Ostseite: eine Achse, flach vortretender Treppenhausrisalit auf Rechteckgrundfläche, vorgelagertes Podest mit dreistufiger Treppe, gemauerte kniehohe Brüstung mit originalem Gitter in geschmiedetem Stahl, Eingang mit geradem oberen Abschluß, Keilstein, waagerechte Wetterplatte auf Konsole, profilierte Kante, Unterseite mit dekorativer Scharrur, Haustür in Holz erneuert, den Eingang beidseitig flankierende Rechteckfenster, originale Fenstergitter in geschmiedetem Stahl, im Obergeschoß Hochrechteckfenster in Dreiergruppe, Buntglas-Bleifenster original, originale Fenstergitter, geschmiedetes Stahl in expressionistischen Formen, ehemals rechts Souterraingarage, heute zu Büroraum umgebaut.

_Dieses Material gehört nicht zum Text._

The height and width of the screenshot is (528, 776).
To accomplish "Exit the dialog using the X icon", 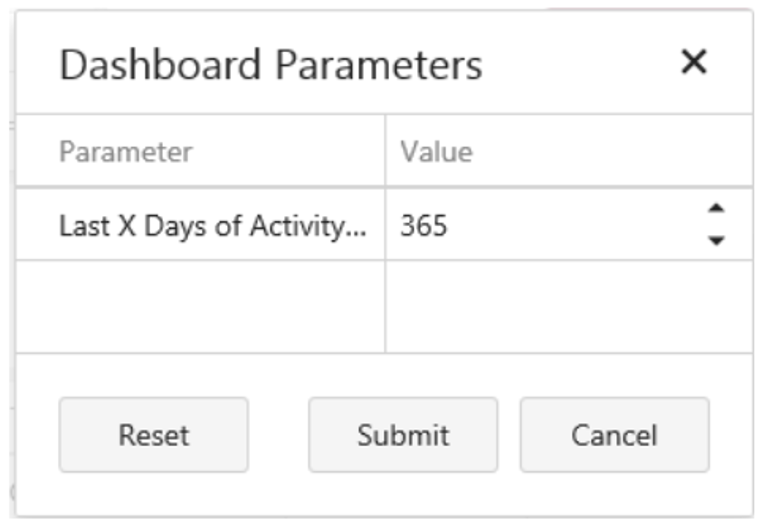I will (x=693, y=63).
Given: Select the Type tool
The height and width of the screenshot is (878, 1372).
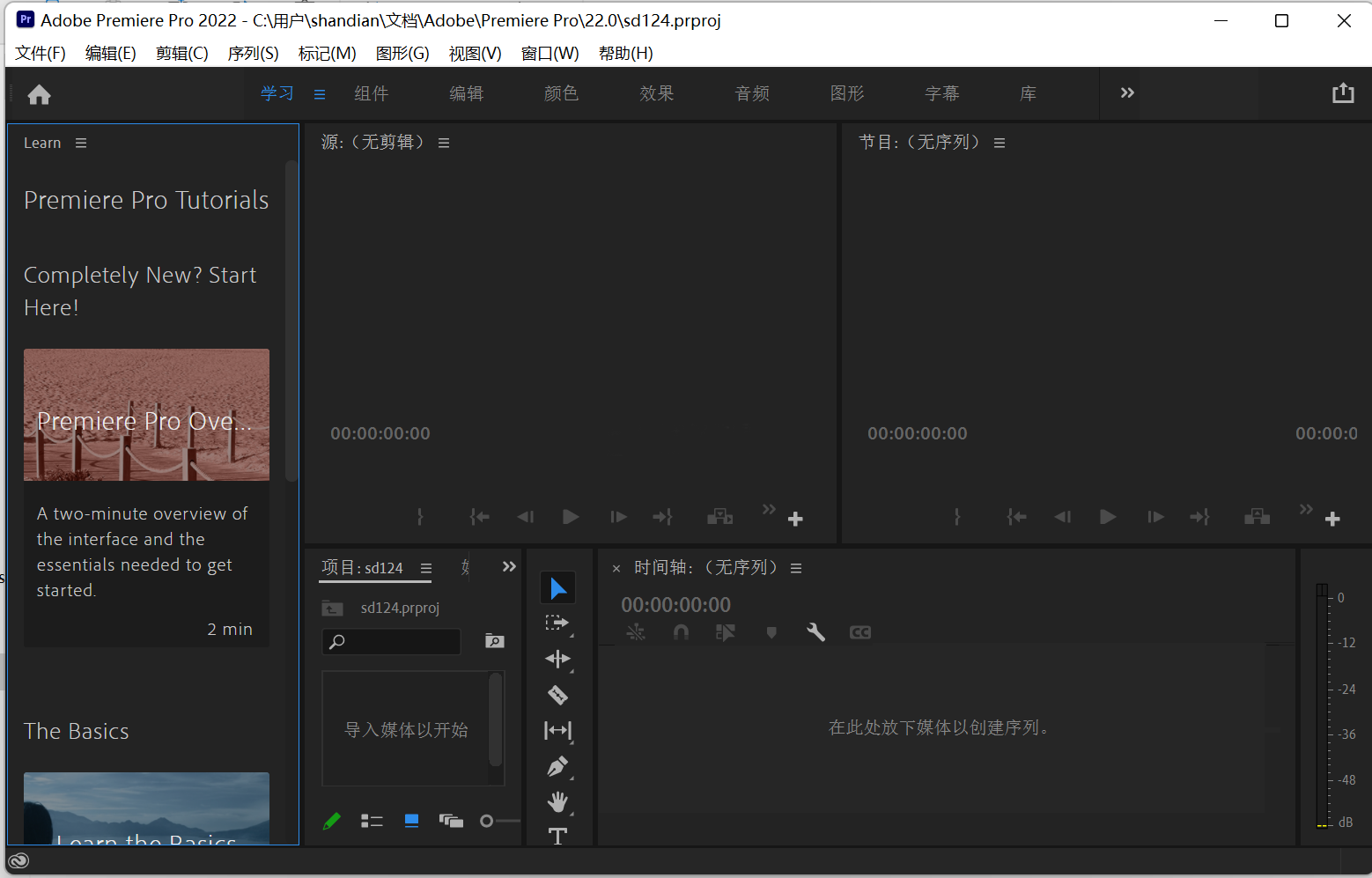Looking at the screenshot, I should click(557, 836).
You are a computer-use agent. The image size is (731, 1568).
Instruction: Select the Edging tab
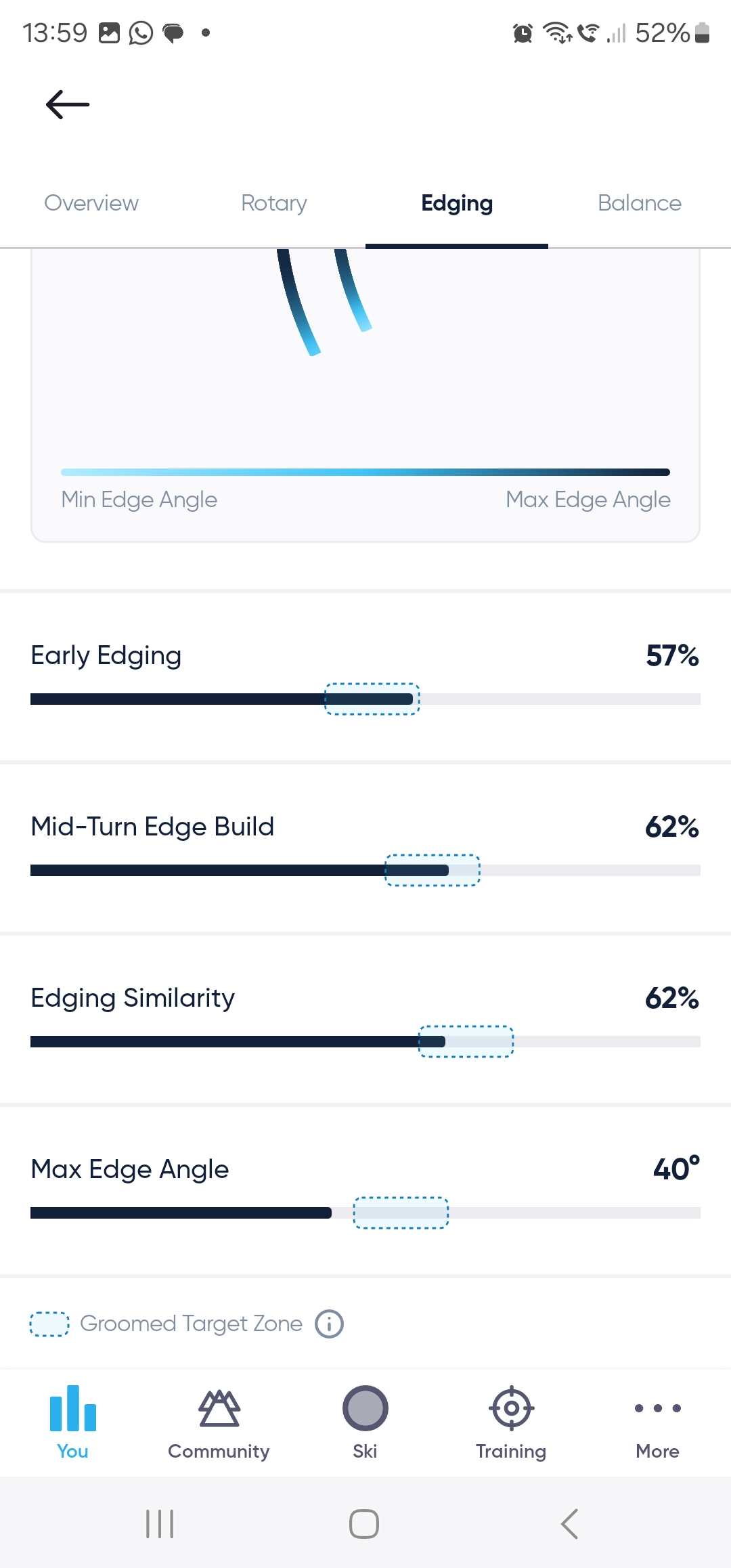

Rückseite: 2 Achsen, Backstein, Erkerausbauten, vorkragende Dachkante, Traufgesims in Backstein, Erdgeschoßterrasse über dem Souterrainausbau auf halbrunder Grundfläche, im Obergeschoß Terrasse auf rechteckiger Grundfläche, gemauerte Sichtschutzwand zum Nachbargebäude, beide Terrassen über die gesamte Breite der rückwärtigen Fassade, beide Terrassen sowie die Gartentreppe mit erneuertem Belag in Basaltplatten, erneuerte Stahlgeländer in modernen Formen, zu Büronutzung ausgebautes Souterrain und Keller, rückwärtige Fenster und Terrassentüren mit geradem oberen Abschluß, Fenster und Türen erneuert (Holz und Kunststoff).
Im Inneren: Holztreppe, geschlossene Brüstung und Handlauf in Holz, originale Deckenstuckprofile, in der Obergeschoßdiele originale Einbauschränke in Holz, weitere Holztreppe zum Dachgeschoß.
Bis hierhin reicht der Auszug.